* [Trecho fornecido]:
_ _ _ _ _ _ _
Este, porém, não teve por modelo o pórtico de Piermarini no tocante ao desenho das elevações (as figuras anteriores mostram isso).
Nesse aspecto, uma fonte inspiradora pode ter sido o pórtico que, no meado do Setecentos, Bonavia acrescentou à elevação principal do Palácio Real de Aranjuez (6), na Espanha, que pode ter sugerido o uso de pilastras e a marcação do extradorso dos arcos, nos alçados. Aliás, em termos do partido compositivo global, vemos semelhanças entre a frontaria do teatro baiano e o corpo central, com sete tramos, da elevação principal desse palácio.
É possível que o pórtico de Bonavia tenha também dado a Piermarini a ideia de dotar de um pórtico do mesmo tipo a frontaria do teatro milanês. Afinal, esses dois arquitetos eram italianos e o Palácio de Aranjuez era um prédio notável, conhecido em toda a Europa.
Observe-se que nos três edifícios europeus aludidos, o pórtico estava encimado por uma balaustrada de linhas renascentistas.
Outro pórtico – português e mais antigo – que pode também ter inspirado o do teatro de Salvador no que respeita ao desenho das elevações é o da igreja jesuíta do Espírito Santo, em Évora – do terceiro quartel do século 16 –, em cujo alçado (a) havia pilastras com sulcos horizontais, (b) aparecia a projeção do extradorso dos arcos e (c) a cor dos arcos diferia daquela dos tímpanos acima deles – como acontecia no teatro baiano. Kubler viu nele influências da linguagem severa do Escorial (7).
Não é improvável que o pórtico dessa igreja tenha inspirado o de Bonavia, já que os dois tinham traços comuns, como o fato de ambos terem cinco arcos na frente – sem falar que Aranjuez e Évora não estão separadas por uma distância muito grande.
Essas especulações nos levam a achar que o pórtico da igreja do Espírito Santo, de Évora, seria o antecessor mais remoto do pórtico do Teatro São João, de Salvador, quase 250 anos separando os dois.
Por sua vez, o pórtico eborense era, a nosso ver, uma reinterpretação, no estilo chão português, do exonártex de basílicas romanas medievais, como a de San Lorenzo Extramuros, o qual, segundo Goitia (8), descendia da stoa grega, também usada na arquitetura clássica romana.
Feitas essas considerações de ordem genealógica, passemos ao pórtico do Teatro de São João, do Rio de Janeiro, o segundo, no modelo em questão, construído no Brasil oitocentista.
_ _ _ _ _ _ _
* [Amostra de dados]:
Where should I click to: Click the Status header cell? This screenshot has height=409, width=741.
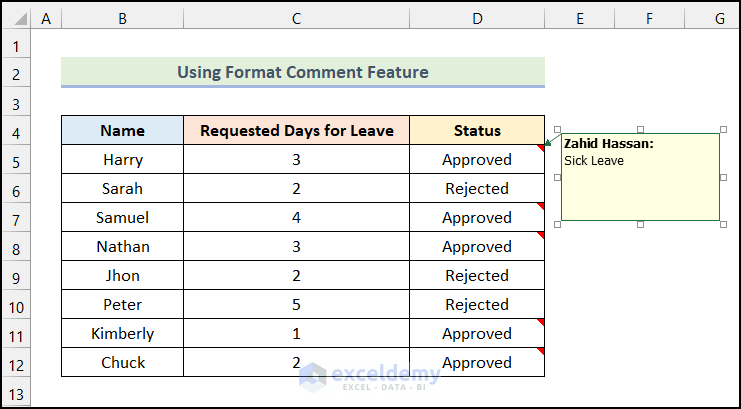pyautogui.click(x=477, y=130)
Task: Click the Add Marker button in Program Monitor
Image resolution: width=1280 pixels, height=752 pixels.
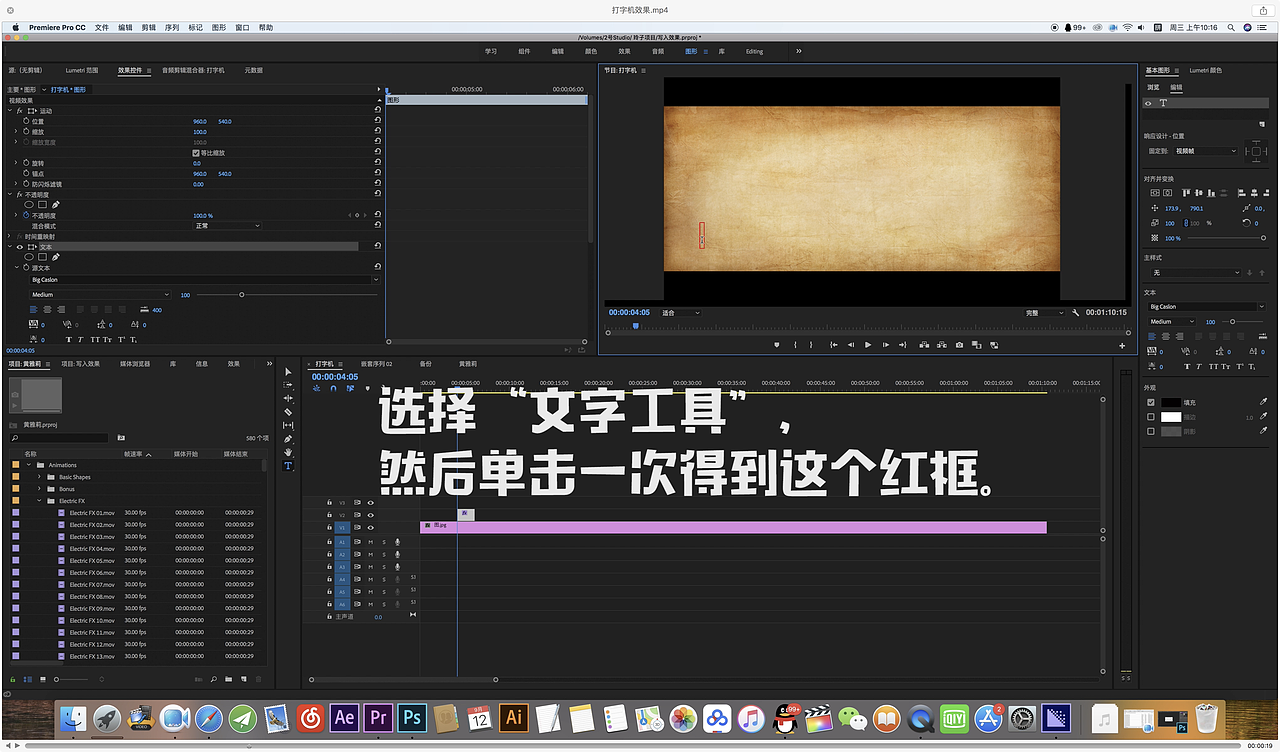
_ _ _ _ _ _ _
* [Objetivos]:
[1] Segundo o trecho sobre os pórticos, quantos anos separam o pórtico da igreja do Espírito Santo, em Évora, do pórtico do Teatro São João, de Salvador?
[2] Extraia do trecho sobre os pórticos tudo o que vai desde "Nesse aspecto, uma" até "principal desse palácio.".

* [Exercício resolvido]:
[1] Quase 250 anos separam os dois pórticos.

[2]
Nesse aspecto, uma fonte inspiradora pode ter sido o pórtico que, no meado do Setecentos, Bonavia acrescentou à elevação principal do Palácio Real de Aranjuez (6), na Espanha, que pode ter sugerido o uso de pilastras e a marcação do extradorso dos arcos, nos alçados. Aliás, em termos do partido compositivo global, vemos semelhanças entre a frontaria do teatro baiano e o corpo central, com sete tramos, da elevação principal desse palácio.